A prisão domiciliar, que o afastou das ruas e do contato direto com aliados, tem lhe imposto não apenas restrições físicas, mas também fragilidade no campo político, ainda que sua influência permaneça viva entre eleitores mais à direita.
Um levantamento do jornal O Estado de S. Paulo mostra que o isolamento do ex-presidente é acompanhado de uma queda drástica nas visitas de antigos aliados — muitos dos quais chegaram ao poder sob sua sombra política. O fenômeno tem sido descrito, nos bastidores de Brasília, com a velha expressão: “rei posto, rei morto”.
De acordo com o jornal, o número de pedidos para visitar Bolsonaro em sua prisão domiciliar caiu 74% desde agosto. Nas primeiras quatro semanas, foram 123 solicitações de visitas; nos últimos 30 dias, o número despencou para 32. Em novembro, até o dia 7, apenas 10 pedidos foram registrados — a maioria de familiares, como o irmão Renato Bolsonaro, e de grupos de oração liderados pela ex-primeira-dama Michelle Bolsonaro.

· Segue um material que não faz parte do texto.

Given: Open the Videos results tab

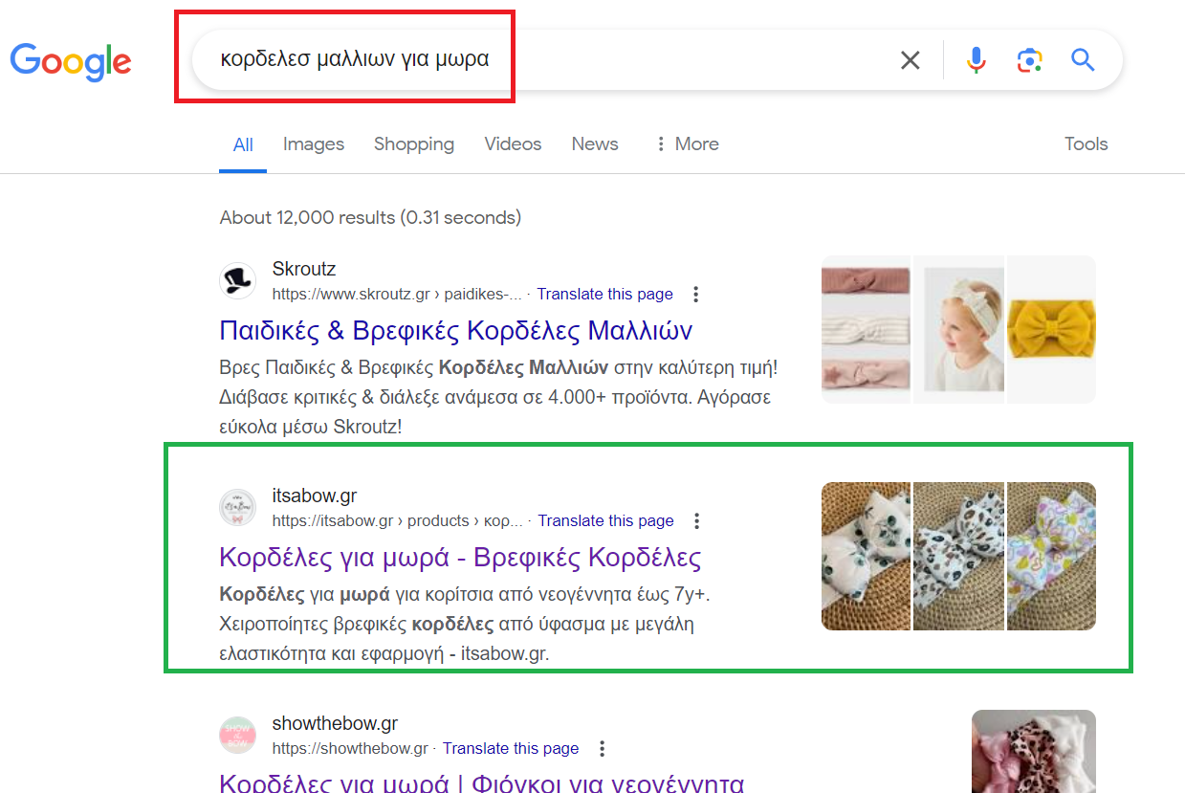Looking at the screenshot, I should click(x=513, y=144).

Entre os políticos que mais tentaram manter contato está o presidente do PL, Valdemar Costa Neto, que chegou a apresentar nove pedidos de visita. No entanto, o ministro Alexandre de Moraes, do STF, determinou em outubro a proibição de encontros entre ambos, após a reabertura de uma investigação sobre a suposta participação do dirigente partidário na tentativa de golpe de Estado.
O encolhimento da rede de apoio e a perda de protagonismo presencial evidenciam um novo capítulo na trajetória do ex-presidente: menos influência direta, mais distância do poder e crescente solidão política.